### [Supplied passage]

****************

Serena mentioned one way to mentor with humility was to “teach what the resident feels capable of doing—split the tasks—[don’t] make them do something they’re not comfortable doing yet” (Serena, observation). She also gave the residents “space to be themselves, experiment, and even fail” (Serena, individual interview). Jennifer echoed the others:
[It is] allow[ing] that person to find their own voice for how they’re going to do [a task]… and then really providing a lot of opportunities for the resident to safely get their feet wet in teaching. (Jennifer, individual interview)
Their mentoring practices seemed to mature as they were able to balance the shortening and distancing of emotional connections in their political geographies with residents with purpose and flexibility. By “figuring out who [the resident] is as a teacher and what’s going to work for [them]” (Jennifer, paired interview), the mentors were able to share power and provide the necessary space for residents to grow as teachers and individuals.

****************

### [Source material]
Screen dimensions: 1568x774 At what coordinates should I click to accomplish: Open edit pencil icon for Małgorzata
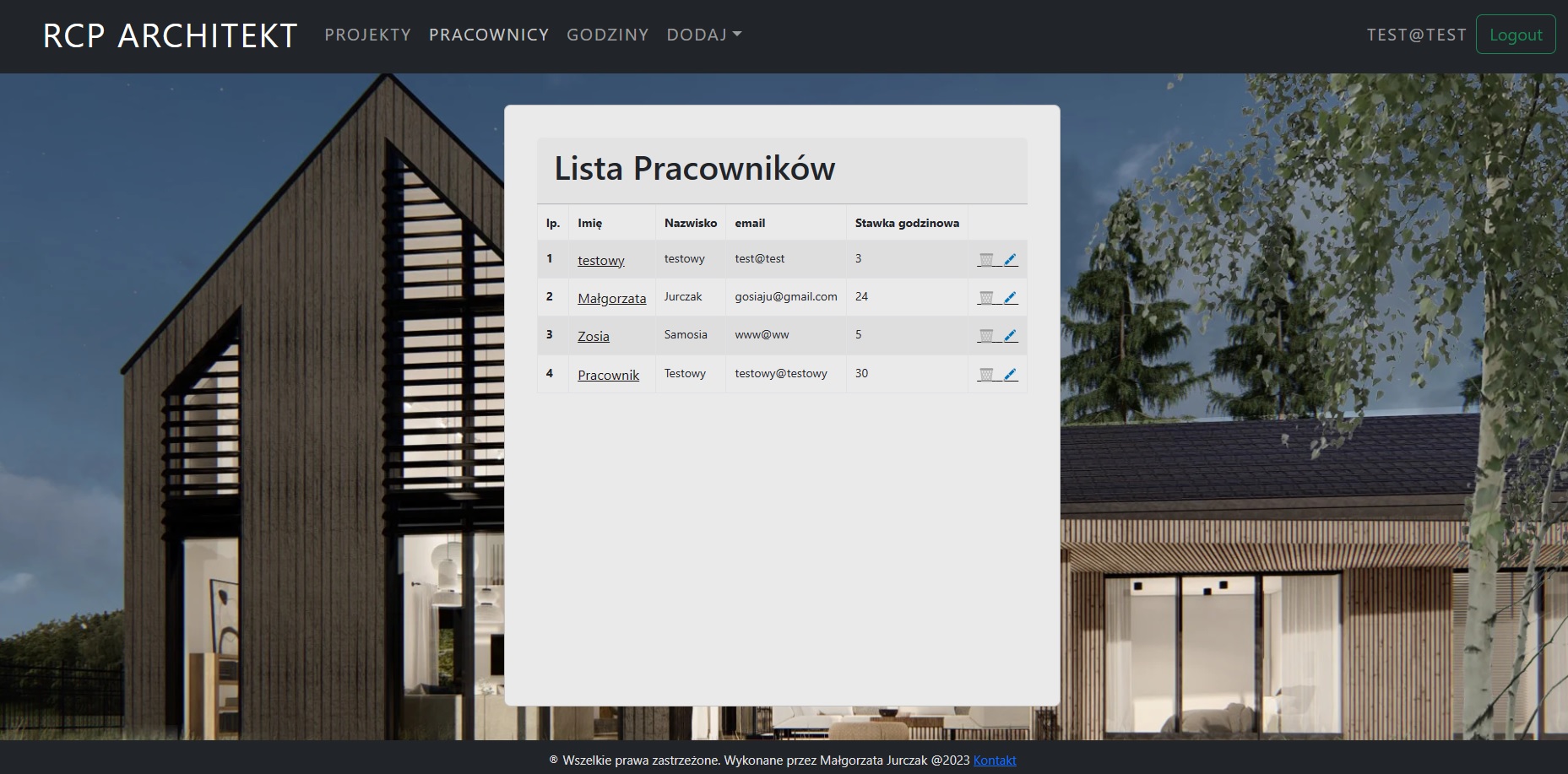(x=1010, y=297)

****************

### [Instruction A]
Rewrite the paragraph of the mentoring passage that begins "Their mentoring practices seemed to mature" in fewer words, keeping its main facts.
### [Instruction B]
Copy the part of the mentoring passage that begins at the words "Their mentoring practices" and stops after the words "teachers and individuals.".

### [Full response A]
The mentors' practices appeared to mature as they learned to balance shorter, more distant emotional connections with residents, described as their political geographies, with purpose and flexibility. By working out who each resident was as a teacher and what would work for that resident, the mentors shared power and gave residents room to grow as teachers and as individuals.

### [Full response B]
Their mentoring practices seemed to mature as they were able to balance the shortening and distancing of emotional connections in their political geographies with residents with purpose and flexibility. By “figuring out who [the resident] is as a teacher and what’s going to work for [them]” (Jennifer, paired interview), the mentors were able to share power and provide the necessary space for residents to grow as teachers and individuals.